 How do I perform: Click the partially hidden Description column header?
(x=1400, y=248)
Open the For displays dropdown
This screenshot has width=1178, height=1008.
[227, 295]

Task to complete - Would you print all the data above line for line, without changing anything?

Answer -
 How do I perform: Click the partially hidden Description column header?
(x=1400, y=248)
Open the For displays dropdown
This screenshot has width=1178, height=1008.
[227, 295]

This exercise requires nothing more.